SELECTED PASSAGE —
---+---

Because it covers both how we gain knowledge about objects and our reflections on our own actions, Piaget’s model of development explains a number of features of human knowledge that had never previously been accounted for. For example, by showing how children progressively enrich their understanding of things by acting on and reflecting on the effects of their own previous knowledge, they are able to organize their knowledge in increasingly complex structures. Thus, once a young child can consistently and accurately recognize different kinds of animal, they then acquire the ability to organize the different kinds into higher groupings such as ‘birds’, ‘fish’, and so on. This is significant because they are now able to know things about a new animal simply on the basis of the fact that it is a bird – for example, that it will lay eggs.
At the same time, by reflecting on their own actions, the child develops an increasingly sophisticated awareness of the ‘rules’ that govern in various ways. For example, it is by this route that Piaget explains this child’s growing awareness of notions such as ‘right’, ‘valid’, ‘necessary’, ‘proper’, and so on. In other words, it is through the process of objectification, reflection and abstraction that the child constructs the principles on which action is not only effective or correct but also justified.

---+---

DATA —
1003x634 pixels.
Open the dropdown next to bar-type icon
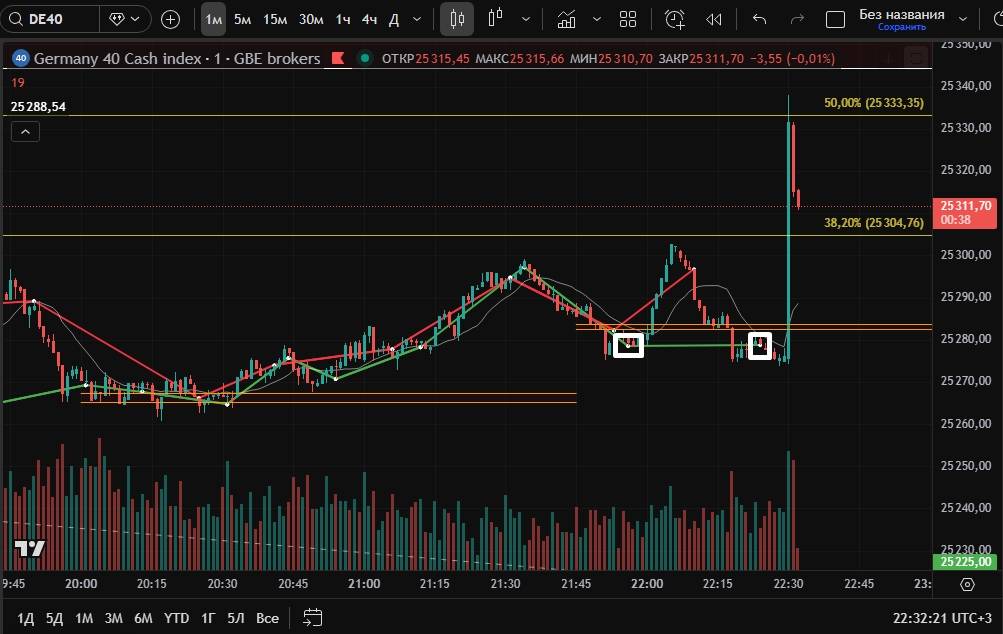pos(526,19)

---+---

WHAT THE TASK REQUIRES — Write a continuation of the passage on Piaget's model of development, starting after its final sentence. The data come from a separate source.

ANSWER SECTION —
Influence
Despite ceasing to be a fashionable psychologist, the magnitude of Piaget’s continuing influence can be measured by the global scale and activity of the Jean Piaget Society, which holds annual conferences and attracts very large numbers of participants. His theory of cognitive development has proved influential in many different areas:
Development psychology
Education
Historical studies of thought and cognition
Evolution of human intelligence
Primatology
Philosophy
Artificial Intelligence (AI)
On the other hand, Piaget does not seem to have influenced therapeutic methods or models to any significant degree.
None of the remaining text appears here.